Investing.com - Oil prices added to overnight losses during North American hours on Monday, falling to a fresh one-month low amid mounting skepticism over the implementation of a planned deal by OPEC to limit production.
Crude oil for December delivery on the New York Mercantile Exchange touched an intraday low of $47.95 a barrel, a level not seen since October 3.
It was last at $47.99 by 9:35AM ET (13:35GMT), down 69 cents, or 1.42%, after slumping $1.02, or 2.05%, on Friday.
Elsewhere, Brent oil for January delivery on the ICE Futures Exchange in London shed 69 cents, or 1.32%, to $50.05 a barrel, after settling down 92 cents, or 1.78%, on Friday.

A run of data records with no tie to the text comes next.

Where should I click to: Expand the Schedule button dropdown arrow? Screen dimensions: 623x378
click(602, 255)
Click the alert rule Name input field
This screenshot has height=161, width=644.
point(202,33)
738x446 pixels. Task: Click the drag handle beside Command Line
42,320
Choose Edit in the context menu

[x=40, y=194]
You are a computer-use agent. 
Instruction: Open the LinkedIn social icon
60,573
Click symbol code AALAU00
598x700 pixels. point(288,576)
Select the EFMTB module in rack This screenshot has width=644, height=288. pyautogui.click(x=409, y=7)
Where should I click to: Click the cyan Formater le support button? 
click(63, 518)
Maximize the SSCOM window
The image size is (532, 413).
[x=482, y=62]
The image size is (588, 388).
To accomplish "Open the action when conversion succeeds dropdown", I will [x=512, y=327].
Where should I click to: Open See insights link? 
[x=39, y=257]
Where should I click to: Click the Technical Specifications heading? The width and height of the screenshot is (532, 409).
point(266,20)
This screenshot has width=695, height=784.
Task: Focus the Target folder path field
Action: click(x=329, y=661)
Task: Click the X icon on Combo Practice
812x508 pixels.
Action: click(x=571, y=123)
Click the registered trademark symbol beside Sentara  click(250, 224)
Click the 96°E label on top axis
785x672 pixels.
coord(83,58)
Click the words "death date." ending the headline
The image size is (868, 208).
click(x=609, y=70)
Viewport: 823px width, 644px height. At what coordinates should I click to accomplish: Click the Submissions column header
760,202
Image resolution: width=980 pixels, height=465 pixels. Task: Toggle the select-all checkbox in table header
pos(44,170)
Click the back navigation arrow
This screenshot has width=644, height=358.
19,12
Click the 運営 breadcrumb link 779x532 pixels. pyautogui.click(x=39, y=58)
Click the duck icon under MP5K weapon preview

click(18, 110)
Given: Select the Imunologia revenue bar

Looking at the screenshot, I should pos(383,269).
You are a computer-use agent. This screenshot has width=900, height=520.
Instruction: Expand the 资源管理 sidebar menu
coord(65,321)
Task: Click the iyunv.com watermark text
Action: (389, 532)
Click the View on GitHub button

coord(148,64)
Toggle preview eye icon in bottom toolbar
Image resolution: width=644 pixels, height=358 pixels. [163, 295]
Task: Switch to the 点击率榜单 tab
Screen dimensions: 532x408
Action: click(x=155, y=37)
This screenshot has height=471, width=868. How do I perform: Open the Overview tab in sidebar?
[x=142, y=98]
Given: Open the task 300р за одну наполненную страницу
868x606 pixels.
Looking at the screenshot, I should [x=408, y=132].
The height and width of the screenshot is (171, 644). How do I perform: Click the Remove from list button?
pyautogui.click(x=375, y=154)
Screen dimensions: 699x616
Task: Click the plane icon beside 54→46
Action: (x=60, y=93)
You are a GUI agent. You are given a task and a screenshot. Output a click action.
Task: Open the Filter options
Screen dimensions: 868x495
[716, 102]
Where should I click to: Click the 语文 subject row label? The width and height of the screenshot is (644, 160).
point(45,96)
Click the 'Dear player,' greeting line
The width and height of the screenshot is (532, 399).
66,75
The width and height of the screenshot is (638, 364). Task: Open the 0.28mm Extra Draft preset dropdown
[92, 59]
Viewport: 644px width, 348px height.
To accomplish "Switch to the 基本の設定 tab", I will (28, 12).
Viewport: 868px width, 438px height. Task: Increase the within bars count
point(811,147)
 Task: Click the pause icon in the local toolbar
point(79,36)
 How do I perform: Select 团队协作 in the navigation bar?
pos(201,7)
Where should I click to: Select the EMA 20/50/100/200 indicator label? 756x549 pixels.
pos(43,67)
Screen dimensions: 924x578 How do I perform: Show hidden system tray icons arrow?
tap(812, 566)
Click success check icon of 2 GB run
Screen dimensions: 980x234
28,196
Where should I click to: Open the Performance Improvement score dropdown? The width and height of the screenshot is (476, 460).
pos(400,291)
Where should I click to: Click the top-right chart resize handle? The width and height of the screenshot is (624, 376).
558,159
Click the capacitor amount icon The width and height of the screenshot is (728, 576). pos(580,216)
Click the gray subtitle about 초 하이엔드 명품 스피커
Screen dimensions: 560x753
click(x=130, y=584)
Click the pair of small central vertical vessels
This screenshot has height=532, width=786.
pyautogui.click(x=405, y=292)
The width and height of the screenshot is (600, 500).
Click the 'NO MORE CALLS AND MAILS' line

London-traded Brent prices slumped to $49.31 during the previous session, the lowest level since September 30, on lingering negative sentiment around the proposed production cuts by major oil producing nations.
Non-OPEC producers made no specific commitment on Saturday to join OPEC in limiting oil output levels to prop up prices, suggesting they wanted the oil producing group to solve its differences first.
On Friday, OPEC members failed to agree on how to put in place a global deal to limit production, following objections from Iran which has been reluctant to even freeze its output, sources said.
The 14-member oil group reached an agreement to cap output to a range of 32.5 million to 33.0 million barrels per day in talks held in Algeria in late September.
However, OPEC said it won’t finalize details on individual output quotas until its next official meeting in Vienna on November 30.
In September, the group’s production reached 33.4 million barrels a day.
The possibility that producers could walk away empty-handed from the November meeting looms large after Iraq, Iran, Nigeria and Libya all signaled they might not take part in the proposed production cut deal. Russia’s unclear stance is also fueling uncertainty.